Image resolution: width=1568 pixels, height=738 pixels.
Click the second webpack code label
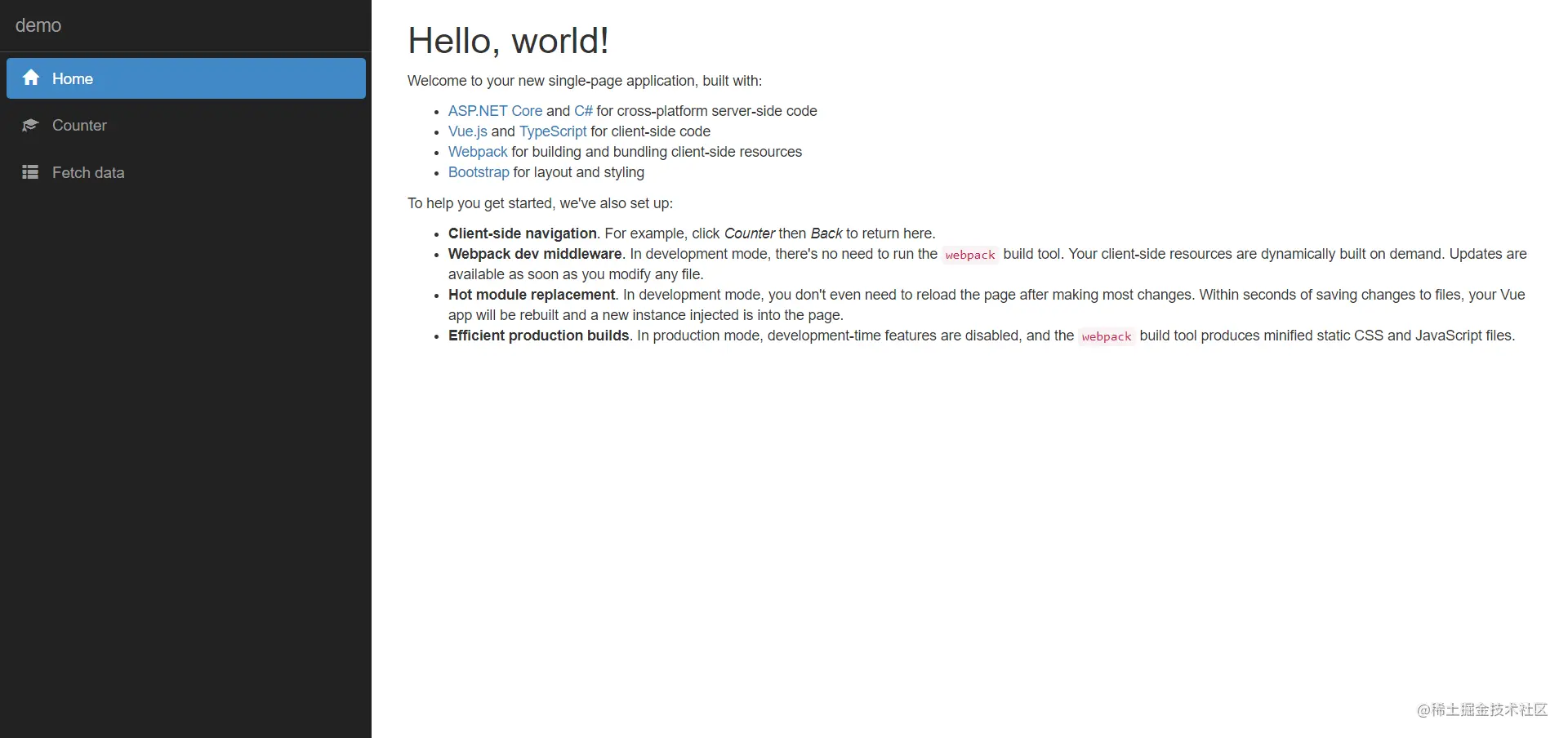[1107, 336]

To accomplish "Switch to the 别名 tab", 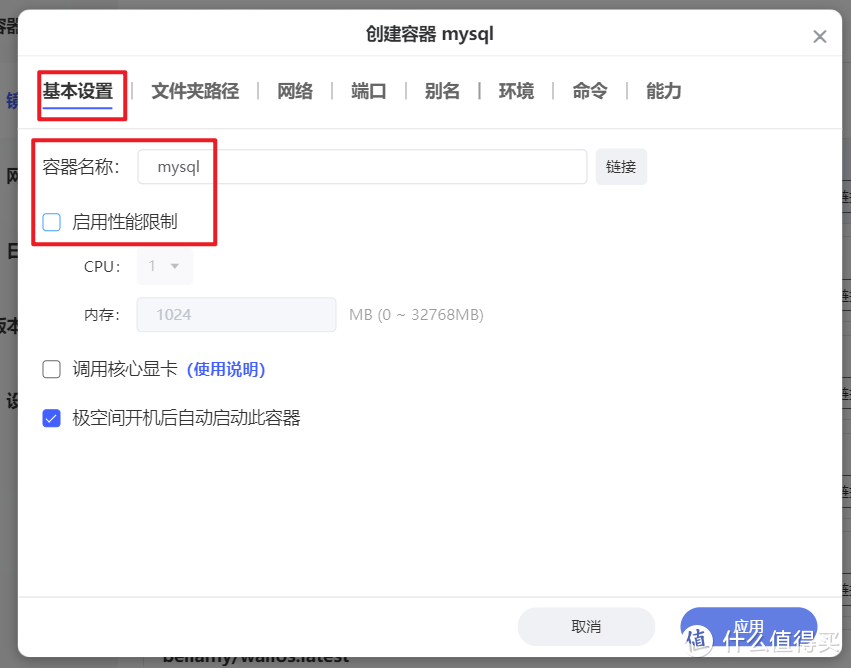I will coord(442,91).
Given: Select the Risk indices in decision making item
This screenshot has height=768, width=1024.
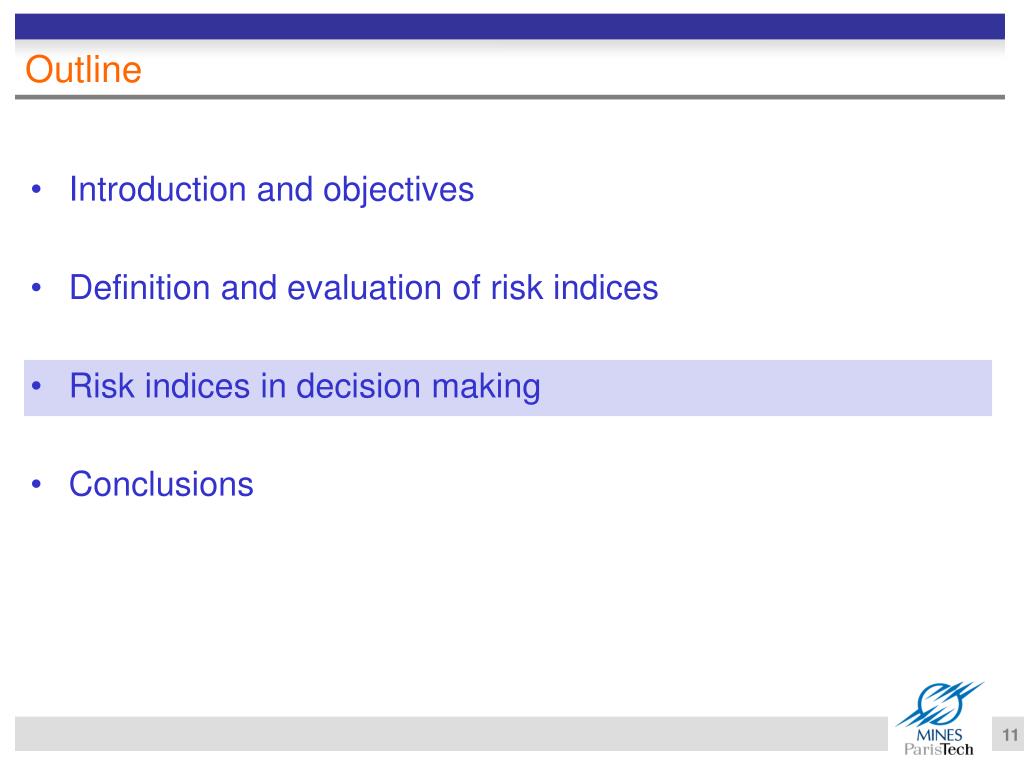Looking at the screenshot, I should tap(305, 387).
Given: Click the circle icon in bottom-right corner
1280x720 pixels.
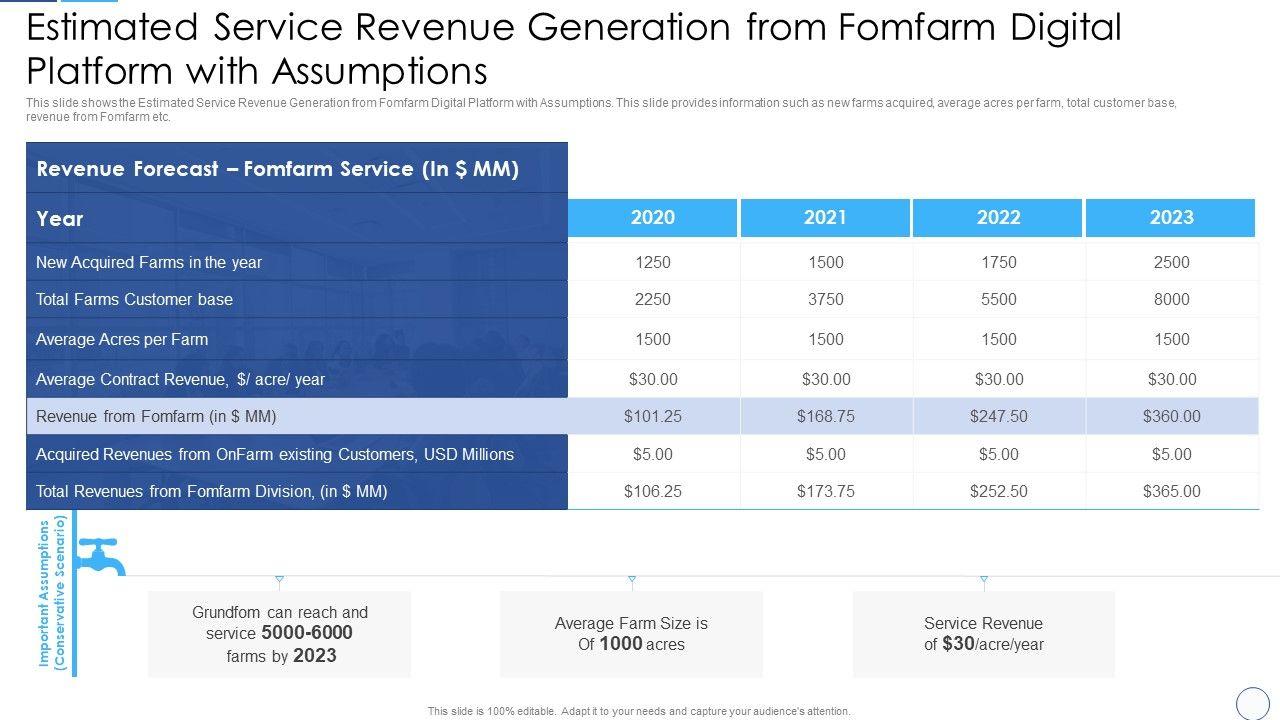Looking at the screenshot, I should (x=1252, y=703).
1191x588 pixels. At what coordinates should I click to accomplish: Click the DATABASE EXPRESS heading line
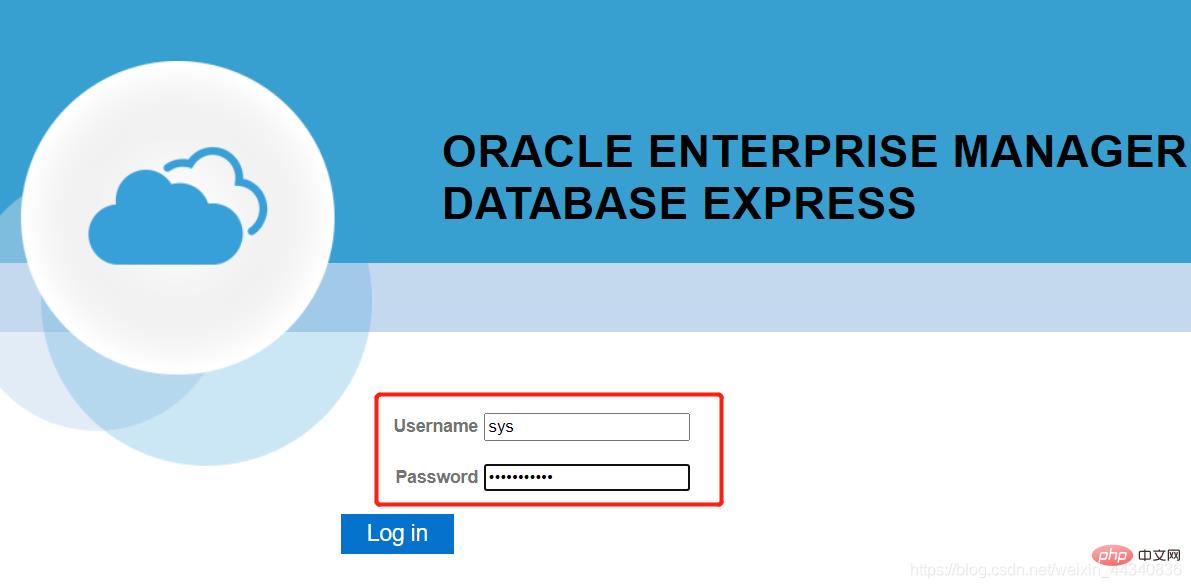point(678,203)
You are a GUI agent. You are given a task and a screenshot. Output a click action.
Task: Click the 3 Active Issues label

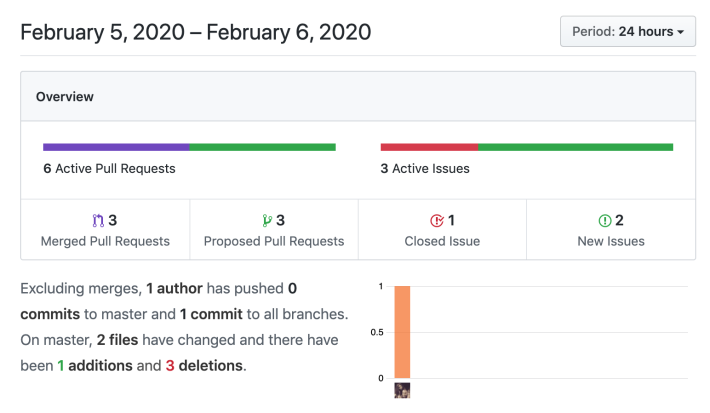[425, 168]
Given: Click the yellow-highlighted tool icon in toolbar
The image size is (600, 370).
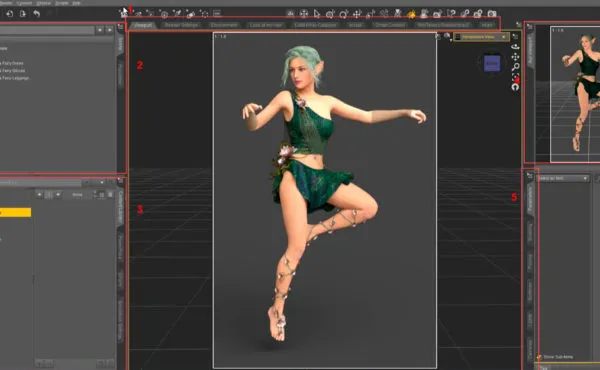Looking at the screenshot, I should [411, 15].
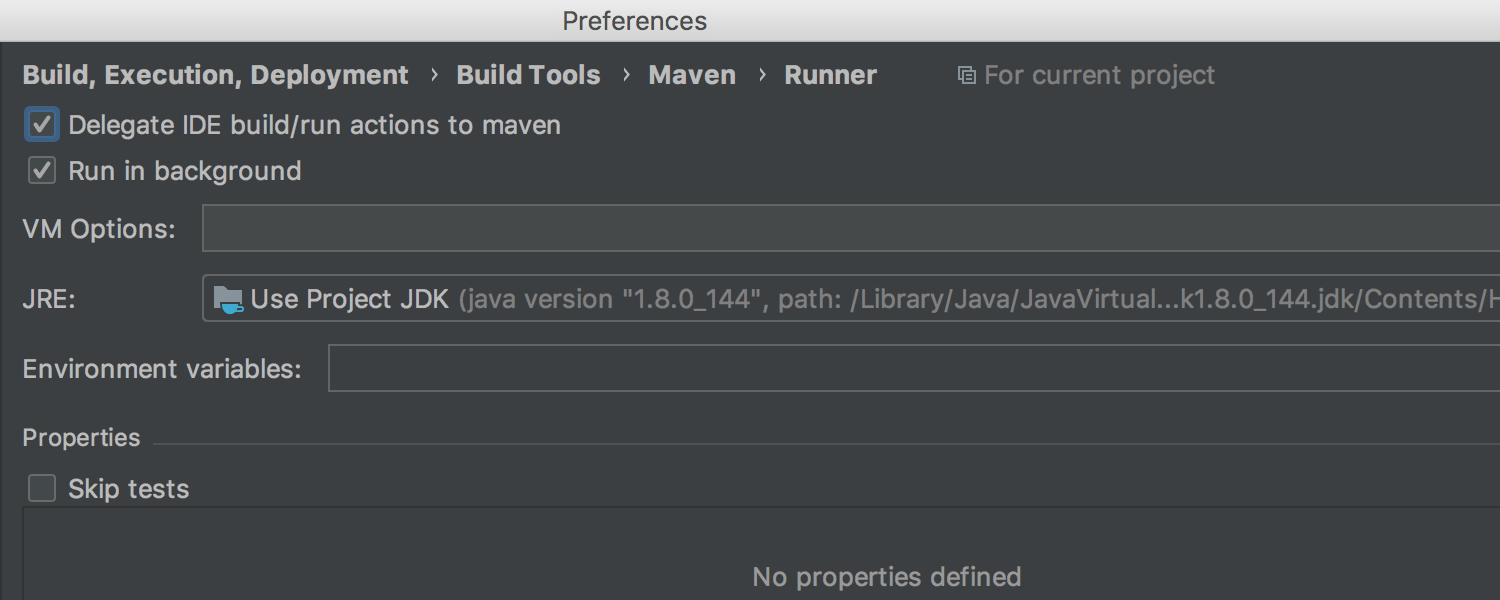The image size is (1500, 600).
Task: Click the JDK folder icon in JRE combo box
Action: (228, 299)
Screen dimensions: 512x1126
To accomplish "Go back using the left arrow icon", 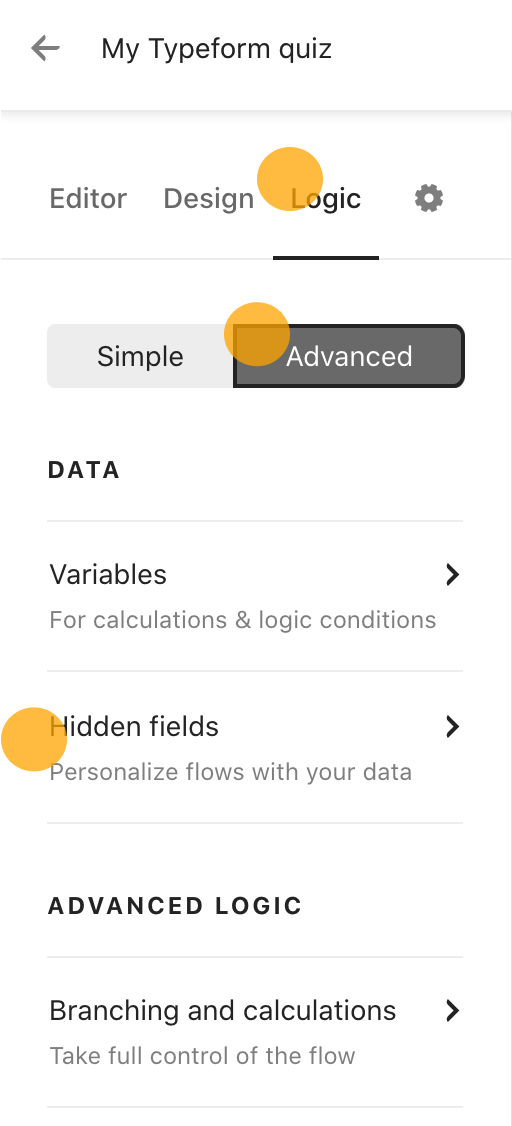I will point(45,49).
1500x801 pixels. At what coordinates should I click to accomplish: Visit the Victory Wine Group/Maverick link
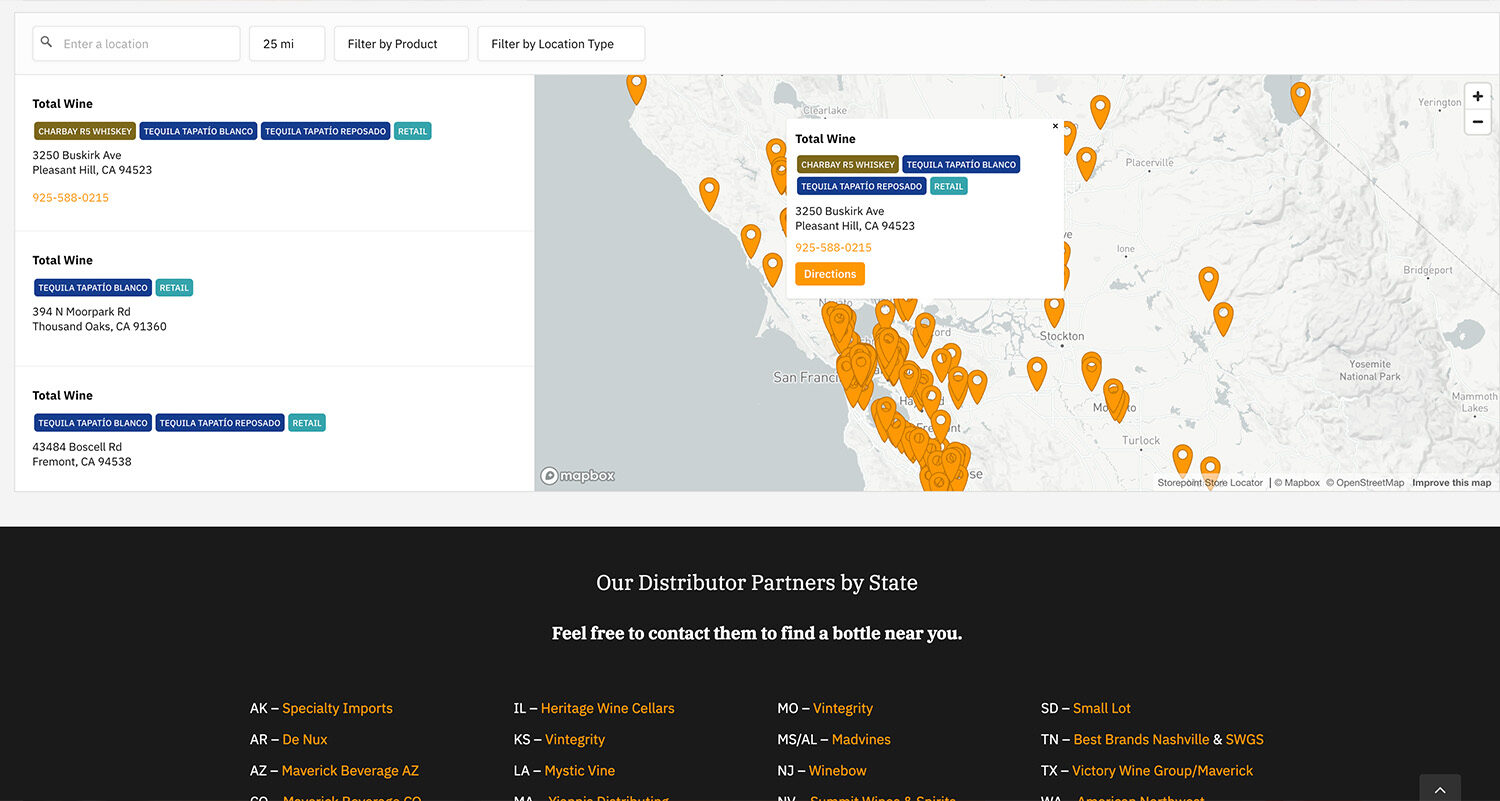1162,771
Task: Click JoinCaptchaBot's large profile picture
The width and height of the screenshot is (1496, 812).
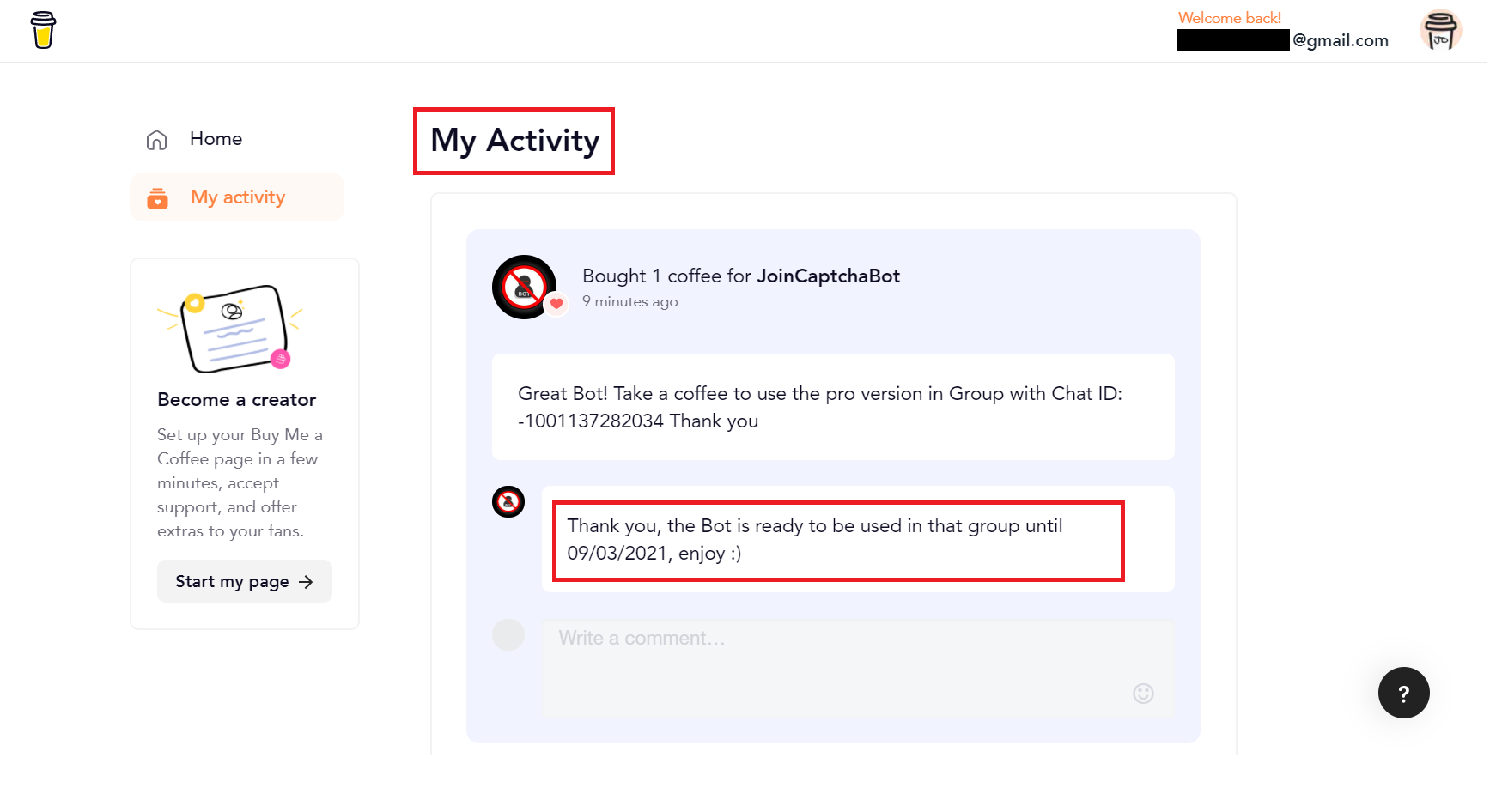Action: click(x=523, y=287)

┄┄┄┄┄┄┄┄┄┄

What the exercise asks: Your task is to reproduce exactly the lines running from the line that contains "1500x801 pixels. At" to the end of the records, pictures excluded.

Answer space:
1500x801 pixels. At what coordinates should I click to accomplish: Visit the Victory Wine Group/Maverick link
1162,771
Task: Click JoinCaptchaBot's large profile picture
The width and height of the screenshot is (1496, 812).
Action: click(x=523, y=287)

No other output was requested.